Charities That Pay Back Student Loans
Unfortunately, the list of charities dedicated to paying back student loans isn’t as long as we’d like. While some organizations offer scholarships before or during college attendance, paying off debt after a student leaves school is rare. However, a couple of knights in shining armor are helping borrowers across the country tackle their debt.
Rolling Jubilee acts like a debt collector. They pay lenders pennies on the dollar to take debt that the borrower is unlikely to pay back. However, instead of hounding the borrower for debt payments, they forgive the loan altogether.
Rolling Jubilee takes on mortgage debt, medical bills, student debt, and more. They’ve paid off tens of millions of dollars of debt, helping to free Americans from stress and anxiety.
While institutional charities that pay off student debt aren’t common, some private individuals have decided to pay back student debt on their own. Let’s take a quick look at some of these high-profile donors.
- Robert F. Smith: Smith gave the commencement speech for Morehouse College’s class of 2019. While on stage, he announced that he would pay off the student loans of each of the new graduates. Afterward, he also agreed to pay off each graduate’s parents’ student debt, bringing his total contribution to $34 million.
- Taylor Swift: After a girl in Canada posted on her blog that she wasn’t going to be able to attend college the following year, Taylor Swift transferred money to her bank account to pay off her student debt.
- Ellen DeGeneres: On one of her shows in 2018, Ellen gave away large amounts of money to three students in the audience, including a $50,000 award to a nursing student at Cal State Fullerton.
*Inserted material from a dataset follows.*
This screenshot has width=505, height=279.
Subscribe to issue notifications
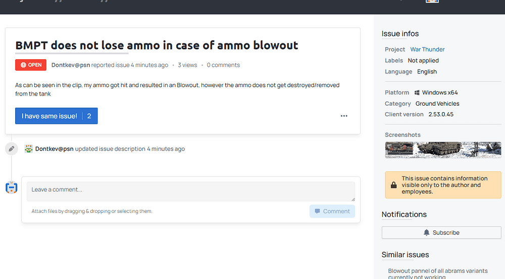click(441, 233)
Perhaps due to the lack of institutional charities paying off student loans, crowdfunding sites have become an increasingly popular way for students to raise money to pay off debt. Crowdfunding programs allow users to create a campaign and solicit donations from friends, family, and strangers. You can think of crowdfunding as a decentralized charity for paying off your student loans.
Before you choose a platform, though, make sure to evaluate the costs of each option. For example, some programs charge fees, which will ount of money you can put toward paying off your loans. You may also want to choose a site with a strong reputation for customer service and satisfaction. Finally, you might consider using a popular platform like GoFundMe, as people might recognize the name and be more likely to donate.
Credit Counseling Agencies
While these organizations won’t pay off your debt for you, nonprofit credit counseling agencies like the National Foundation for Credit Counseling (NFCC) can provide much-needed assistance. After giving the organization a list of your debt obligations, they’ll work with you to develop a plan to get your debt under control.